* **Exercise requirements**
From the first line to the last, please write out the data exactly.

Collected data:
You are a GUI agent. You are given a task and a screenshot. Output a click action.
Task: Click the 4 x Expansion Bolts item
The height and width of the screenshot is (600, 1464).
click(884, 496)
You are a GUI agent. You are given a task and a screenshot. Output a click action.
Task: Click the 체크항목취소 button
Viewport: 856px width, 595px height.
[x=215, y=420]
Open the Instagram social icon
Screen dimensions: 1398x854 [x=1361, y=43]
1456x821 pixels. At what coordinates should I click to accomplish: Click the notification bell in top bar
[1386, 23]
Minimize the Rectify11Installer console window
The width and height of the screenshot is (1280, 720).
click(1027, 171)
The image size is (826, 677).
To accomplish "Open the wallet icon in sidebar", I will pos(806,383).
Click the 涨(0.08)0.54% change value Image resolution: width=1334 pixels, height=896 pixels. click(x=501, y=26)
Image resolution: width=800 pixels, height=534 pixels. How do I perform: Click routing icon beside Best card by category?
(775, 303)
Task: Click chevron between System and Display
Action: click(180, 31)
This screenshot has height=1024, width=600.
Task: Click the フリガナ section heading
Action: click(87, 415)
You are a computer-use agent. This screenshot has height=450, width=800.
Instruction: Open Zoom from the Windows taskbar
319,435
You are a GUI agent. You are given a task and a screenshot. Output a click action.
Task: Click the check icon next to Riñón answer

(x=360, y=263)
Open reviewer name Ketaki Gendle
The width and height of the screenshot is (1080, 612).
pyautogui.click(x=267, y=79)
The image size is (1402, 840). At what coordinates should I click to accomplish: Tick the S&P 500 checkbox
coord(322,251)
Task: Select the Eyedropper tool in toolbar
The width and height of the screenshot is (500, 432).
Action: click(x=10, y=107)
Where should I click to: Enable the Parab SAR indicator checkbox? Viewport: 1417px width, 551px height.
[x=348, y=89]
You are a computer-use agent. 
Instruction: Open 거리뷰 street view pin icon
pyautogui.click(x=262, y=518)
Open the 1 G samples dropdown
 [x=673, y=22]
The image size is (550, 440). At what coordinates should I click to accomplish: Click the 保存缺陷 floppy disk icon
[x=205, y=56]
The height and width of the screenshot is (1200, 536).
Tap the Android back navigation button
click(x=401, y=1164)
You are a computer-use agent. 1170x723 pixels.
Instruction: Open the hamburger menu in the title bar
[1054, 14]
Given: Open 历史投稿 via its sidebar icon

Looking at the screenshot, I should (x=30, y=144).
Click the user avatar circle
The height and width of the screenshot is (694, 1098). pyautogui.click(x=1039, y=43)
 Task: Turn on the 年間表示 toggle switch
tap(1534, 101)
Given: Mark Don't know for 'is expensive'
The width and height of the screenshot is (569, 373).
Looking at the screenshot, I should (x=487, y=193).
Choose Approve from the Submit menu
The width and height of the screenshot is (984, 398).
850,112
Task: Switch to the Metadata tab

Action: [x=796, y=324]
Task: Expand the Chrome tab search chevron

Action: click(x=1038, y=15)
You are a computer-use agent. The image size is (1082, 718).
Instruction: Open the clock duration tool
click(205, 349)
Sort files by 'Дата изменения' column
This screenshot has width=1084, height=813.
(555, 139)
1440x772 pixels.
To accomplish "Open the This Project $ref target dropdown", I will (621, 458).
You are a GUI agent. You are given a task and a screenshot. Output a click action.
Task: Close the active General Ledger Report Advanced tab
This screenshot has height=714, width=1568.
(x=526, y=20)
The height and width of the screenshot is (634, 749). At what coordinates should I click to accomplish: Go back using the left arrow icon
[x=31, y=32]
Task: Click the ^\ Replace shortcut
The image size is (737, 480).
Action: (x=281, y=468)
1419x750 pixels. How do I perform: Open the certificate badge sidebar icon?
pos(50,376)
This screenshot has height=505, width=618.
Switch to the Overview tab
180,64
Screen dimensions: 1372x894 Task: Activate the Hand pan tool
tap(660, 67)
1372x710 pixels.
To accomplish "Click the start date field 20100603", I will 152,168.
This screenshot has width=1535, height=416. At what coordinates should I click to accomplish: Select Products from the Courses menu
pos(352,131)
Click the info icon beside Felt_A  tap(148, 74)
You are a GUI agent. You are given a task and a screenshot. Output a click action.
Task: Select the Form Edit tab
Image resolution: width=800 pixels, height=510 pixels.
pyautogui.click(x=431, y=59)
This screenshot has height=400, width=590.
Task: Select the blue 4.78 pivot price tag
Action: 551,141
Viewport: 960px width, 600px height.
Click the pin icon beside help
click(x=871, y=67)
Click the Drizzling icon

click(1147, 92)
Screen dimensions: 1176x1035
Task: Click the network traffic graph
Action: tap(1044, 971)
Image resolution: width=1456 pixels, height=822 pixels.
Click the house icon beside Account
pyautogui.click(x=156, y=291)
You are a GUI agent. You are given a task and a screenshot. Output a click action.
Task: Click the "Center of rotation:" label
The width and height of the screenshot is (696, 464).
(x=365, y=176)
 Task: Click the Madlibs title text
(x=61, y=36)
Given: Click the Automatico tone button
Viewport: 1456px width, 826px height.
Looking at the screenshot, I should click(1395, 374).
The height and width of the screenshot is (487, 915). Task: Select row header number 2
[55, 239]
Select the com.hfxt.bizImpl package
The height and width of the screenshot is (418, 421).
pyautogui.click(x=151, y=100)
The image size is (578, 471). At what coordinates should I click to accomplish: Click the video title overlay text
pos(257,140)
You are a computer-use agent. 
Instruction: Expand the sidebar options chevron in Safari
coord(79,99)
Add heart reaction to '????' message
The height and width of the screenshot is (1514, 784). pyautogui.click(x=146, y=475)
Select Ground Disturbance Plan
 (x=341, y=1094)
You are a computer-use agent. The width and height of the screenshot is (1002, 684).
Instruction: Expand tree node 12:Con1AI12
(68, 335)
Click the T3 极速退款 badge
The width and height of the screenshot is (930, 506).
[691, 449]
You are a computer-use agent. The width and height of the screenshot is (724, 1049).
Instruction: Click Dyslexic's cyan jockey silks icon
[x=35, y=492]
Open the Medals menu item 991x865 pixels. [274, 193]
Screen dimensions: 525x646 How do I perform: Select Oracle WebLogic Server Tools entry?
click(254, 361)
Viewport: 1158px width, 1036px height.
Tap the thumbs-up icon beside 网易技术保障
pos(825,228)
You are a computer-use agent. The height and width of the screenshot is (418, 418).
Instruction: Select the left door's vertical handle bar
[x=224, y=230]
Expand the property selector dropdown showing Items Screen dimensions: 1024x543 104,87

* **Solution to the problem**
You are a GUI agent. You are given a task and a screenshot. Output a click action.
Task: Click the 4 x Expansion Bolts item
The height and width of the screenshot is (600, 1464).
click(884, 496)
You are a GUI agent. You are given a task and a screenshot. Output a click action.
Task: Click the 체크항목취소 button
Viewport: 856px width, 595px height.
[x=215, y=420]
Open the Instagram social icon
Screen dimensions: 1398x854 [x=1361, y=43]
1456x821 pixels. At what coordinates should I click to accomplish: Click the notification bell in top bar
[1386, 23]
Minimize the Rectify11Installer console window
The width and height of the screenshot is (1280, 720).
click(1027, 171)
The image size is (826, 677).
To accomplish "Open the wallet icon in sidebar", I will pos(806,383).
Click the 涨(0.08)0.54% change value Image resolution: width=1334 pixels, height=896 pixels. click(x=501, y=26)
Image resolution: width=800 pixels, height=534 pixels. How do I perform: Click routing icon beside Best card by category?
(775, 303)
Task: Click chevron between System and Display
Action: click(180, 31)
This screenshot has height=1024, width=600.
Task: Click the フリガナ section heading
Action: click(87, 415)
You are a computer-use agent. This screenshot has height=450, width=800.
Instruction: Open Zoom from the Windows taskbar
319,435
You are a GUI agent. You are given a task and a screenshot. Output a click action.
Task: Click the check icon next to Riñón answer

(x=360, y=263)
Open reviewer name Ketaki Gendle
The width and height of the screenshot is (1080, 612).
pyautogui.click(x=267, y=79)
The image size is (1402, 840). At what coordinates should I click to accomplish: Tick the S&P 500 checkbox
coord(322,251)
Task: Select the Eyedropper tool in toolbar
The width and height of the screenshot is (500, 432).
Action: click(x=10, y=107)
Where should I click to: Enable the Parab SAR indicator checkbox? Viewport: 1417px width, 551px height.
[x=348, y=89]
You are a computer-use agent. 
Instruction: Open 거리뷰 street view pin icon
pyautogui.click(x=262, y=518)
Open the 1 G samples dropdown
 [x=673, y=22]
The image size is (550, 440). At what coordinates should I click to accomplish: Click the 保存缺陷 floppy disk icon
[x=205, y=56]
The height and width of the screenshot is (1200, 536).
Tap the Android back navigation button
click(x=401, y=1164)
You are a computer-use agent. 1170x723 pixels.
Instruction: Open the hamburger menu in the title bar
[1054, 14]
Given: Open 历史投稿 via its sidebar icon

Looking at the screenshot, I should (x=30, y=144).
Click the user avatar circle
The height and width of the screenshot is (694, 1098). pyautogui.click(x=1039, y=43)
 Task: Turn on the 年間表示 toggle switch
tap(1534, 101)
Given: Mark Don't know for 'is expensive'
The width and height of the screenshot is (569, 373).
Looking at the screenshot, I should (x=487, y=193).
Choose Approve from the Submit menu
The width and height of the screenshot is (984, 398).
850,112
Task: Switch to the Metadata tab

Action: [x=796, y=324]
Task: Expand the Chrome tab search chevron

Action: click(x=1038, y=15)
You are a computer-use agent. The image size is (1082, 718).
Instruction: Open the clock duration tool
click(205, 349)
Sort files by 'Дата изменения' column
This screenshot has width=1084, height=813.
(555, 139)
1440x772 pixels.
To accomplish "Open the This Project $ref target dropdown", I will (621, 458).
You are a GUI agent. You are given a task and a screenshot. Output a click action.
Task: Close the active General Ledger Report Advanced tab
This screenshot has height=714, width=1568.
(x=526, y=20)
The height and width of the screenshot is (634, 749). At what coordinates should I click to accomplish: Go back using the left arrow icon
[x=31, y=32]
Task: Click the ^\ Replace shortcut
The image size is (737, 480).
Action: (x=281, y=468)
1419x750 pixels. How do I perform: Open the certificate badge sidebar icon?
pos(50,376)
This screenshot has height=505, width=618.
Switch to the Overview tab
180,64
Screen dimensions: 1372x894 Task: Activate the Hand pan tool
tap(660, 67)
1372x710 pixels.
To accomplish "Click the start date field 20100603", I will 152,168.
This screenshot has width=1535, height=416. At what coordinates should I click to accomplish: Select Products from the Courses menu
pos(352,131)
Click the info icon beside Felt_A  tap(148, 74)
You are a GUI agent. You are given a task and a screenshot. Output a click action.
Task: Select the Form Edit tab
Image resolution: width=800 pixels, height=510 pixels.
pyautogui.click(x=431, y=59)
This screenshot has height=400, width=590.
Task: Select the blue 4.78 pivot price tag
Action: 551,141
Viewport: 960px width, 600px height.
Click the pin icon beside help
click(x=871, y=67)
Click the Drizzling icon

click(1147, 92)
Screen dimensions: 1176x1035
Task: Click the network traffic graph
Action: tap(1044, 971)
Image resolution: width=1456 pixels, height=822 pixels.
Click the house icon beside Account
pyautogui.click(x=156, y=291)
You are a GUI agent. You are given a task and a screenshot. Output a click action.
Task: Click the "Center of rotation:" label
The width and height of the screenshot is (696, 464).
(x=365, y=176)
 Task: Click the Madlibs title text
(x=61, y=36)
Given: Click the Automatico tone button
Viewport: 1456px width, 826px height.
Looking at the screenshot, I should click(1395, 374).
The height and width of the screenshot is (487, 915). Task: Select row header number 2
[55, 239]
Select the com.hfxt.bizImpl package
The height and width of the screenshot is (418, 421).
pyautogui.click(x=151, y=100)
The image size is (578, 471). At what coordinates should I click to accomplish: Click the video title overlay text
pos(257,140)
You are a computer-use agent. 
Instruction: Expand the sidebar options chevron in Safari
coord(79,99)
Add heart reaction to '????' message
The height and width of the screenshot is (1514, 784). pyautogui.click(x=146, y=475)
Select Ground Disturbance Plan
 (x=341, y=1094)
You are a computer-use agent. The width and height of the screenshot is (1002, 684).
Instruction: Expand tree node 12:Con1AI12
(68, 335)
Click the T3 极速退款 badge
The width and height of the screenshot is (930, 506).
[691, 449]
You are a computer-use agent. The width and height of the screenshot is (724, 1049).
Instruction: Click Dyslexic's cyan jockey silks icon
[x=35, y=492]
Open the Medals menu item 991x865 pixels. [274, 193]
Screen dimensions: 525x646 How do I perform: Select Oracle WebLogic Server Tools entry?
click(254, 361)
Viewport: 1158px width, 1036px height.
Tap the thumbs-up icon beside 网易技术保障
pos(825,228)
You are a computer-use agent. The height and width of the screenshot is (418, 418).
Instruction: Select the left door's vertical handle bar
[x=224, y=230]
Expand the property selector dropdown showing Items Screen dimensions: 1024x543 104,87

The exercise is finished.